Merge pull request #1227 from santiagxf/santiagxf-patch-2

prmerger-automator[bot] · web-flow · commit 51bd8dc7f695 · 2024-11-04T00:24:32.000Z
Update llama-index.md
diff --git a/articles/ai-studio/how-to/develop/llama-index.md b/articles/ai-studio/how-to/develop/llama-index.md
@@ -45,7 +45,10 @@ To run this tutorial, you need:
     ```bash
     pip install -U llama-index-llms-azure-inference
     pip install -U llama-index-embeddings-azure-inference
-    ``` 
+    ```
+
+    > [!IMPORTANT]
+    > Using the [Azure AI model inference service](https://aka.ms/aiservices/inference) requires version `0.2.4` for `llama-index-llms-azure-inference` or `llama-index-embeddings-azure-inference`.
 
 ## Configure the environment
 
@@ -67,7 +70,7 @@ export AZURE_INFERENCE_ENDPOINT="<your-model-endpoint-goes-here>"
 export AZURE_INFERENCE_CREDENTIAL="<your-key-goes-here>"
 ```
 
-Once configured, create a client to connect to the endpoint. The parameter `model_name` in the constructor is not required for endpoints serving a single model, like serverless endpoints.
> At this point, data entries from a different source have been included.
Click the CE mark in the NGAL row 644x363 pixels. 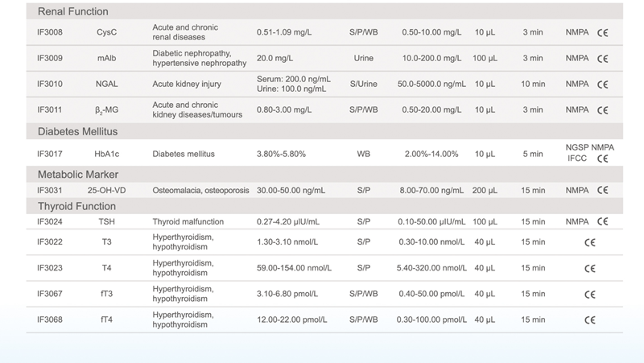pyautogui.click(x=602, y=85)
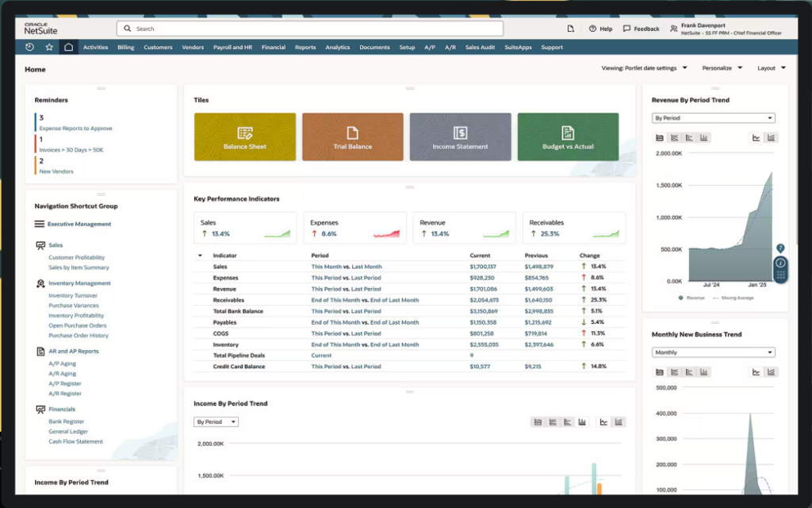Open the Recent Records clock icon

29,47
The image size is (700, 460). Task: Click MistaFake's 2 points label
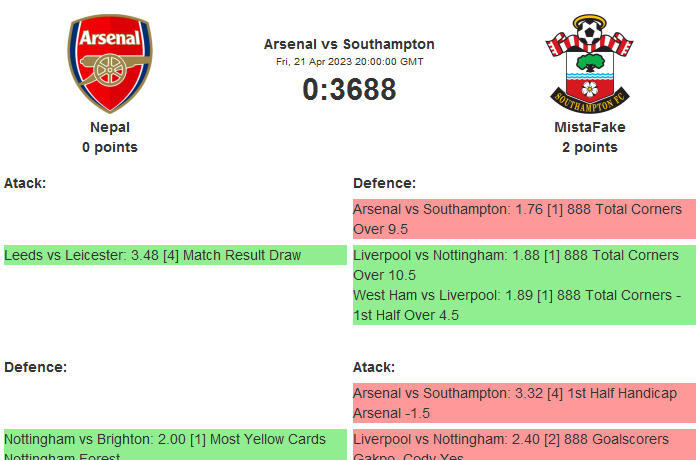(x=589, y=147)
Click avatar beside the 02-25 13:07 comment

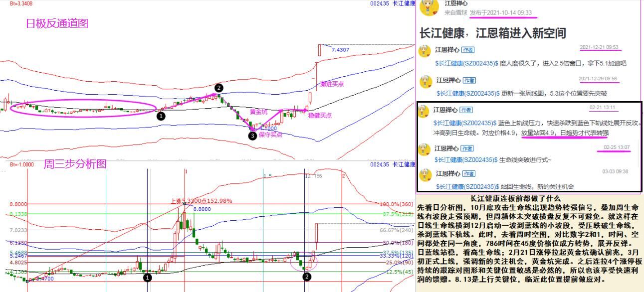pos(425,149)
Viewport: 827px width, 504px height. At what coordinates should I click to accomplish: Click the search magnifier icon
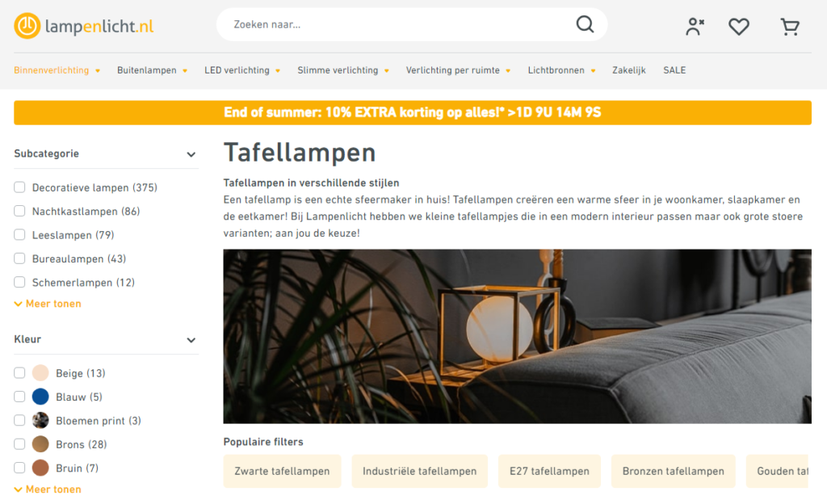point(585,24)
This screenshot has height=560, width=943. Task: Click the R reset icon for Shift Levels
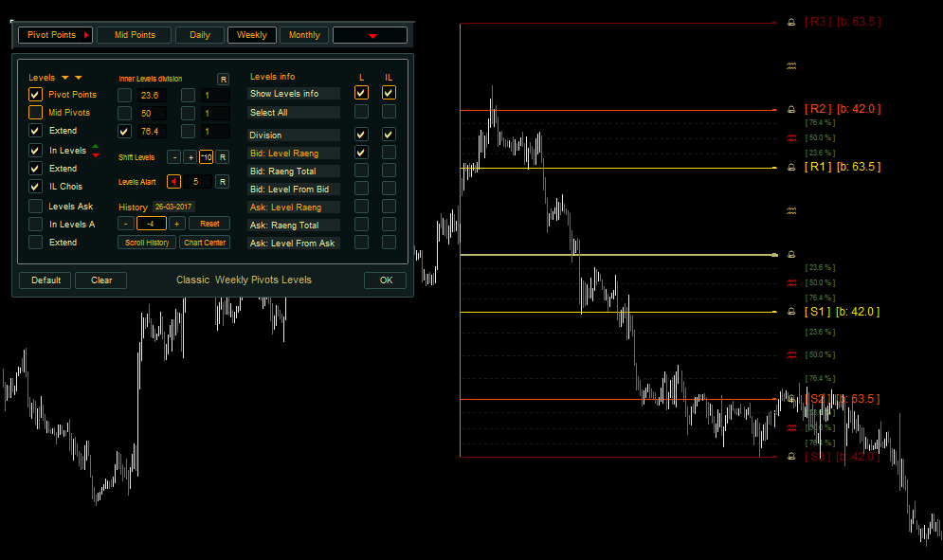(x=223, y=157)
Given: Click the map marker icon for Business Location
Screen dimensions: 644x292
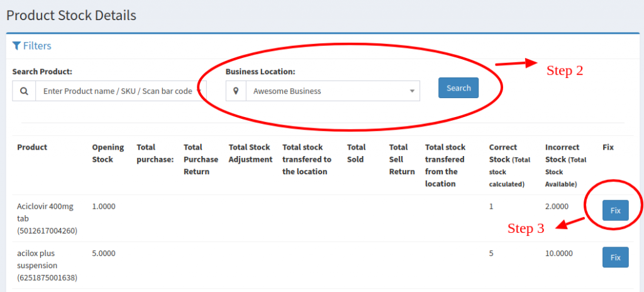Looking at the screenshot, I should (x=236, y=91).
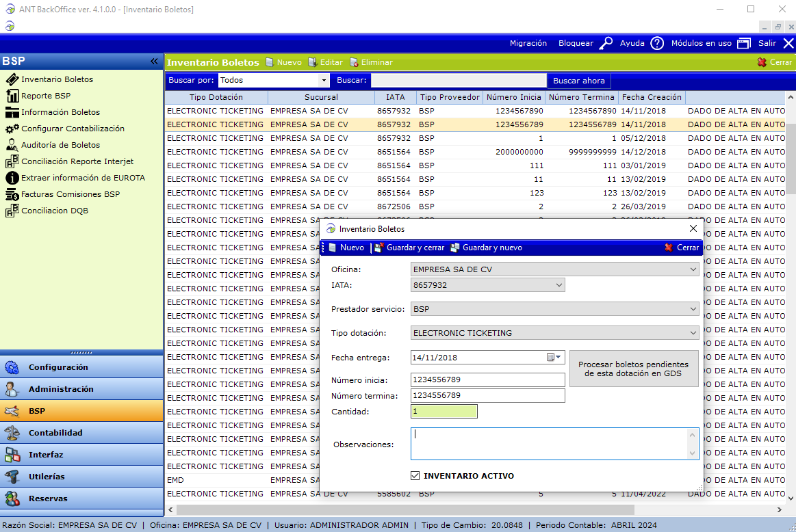
Task: Click Guardar y cerrar in dialog toolbar
Action: (409, 248)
+Once configured, create a client to connect to the endpoint.
 
 ```python
 import os
@@ -80,7 +83,20 @@ llm = AzureAICompletionsModel(
 ```
 
 > [!TIP]
-> If your model is an OpenAI model deployed to Azure OpenAI service or AI services resource, configure the client as indicated at [Azure OpenAI models](#azure-openai-models).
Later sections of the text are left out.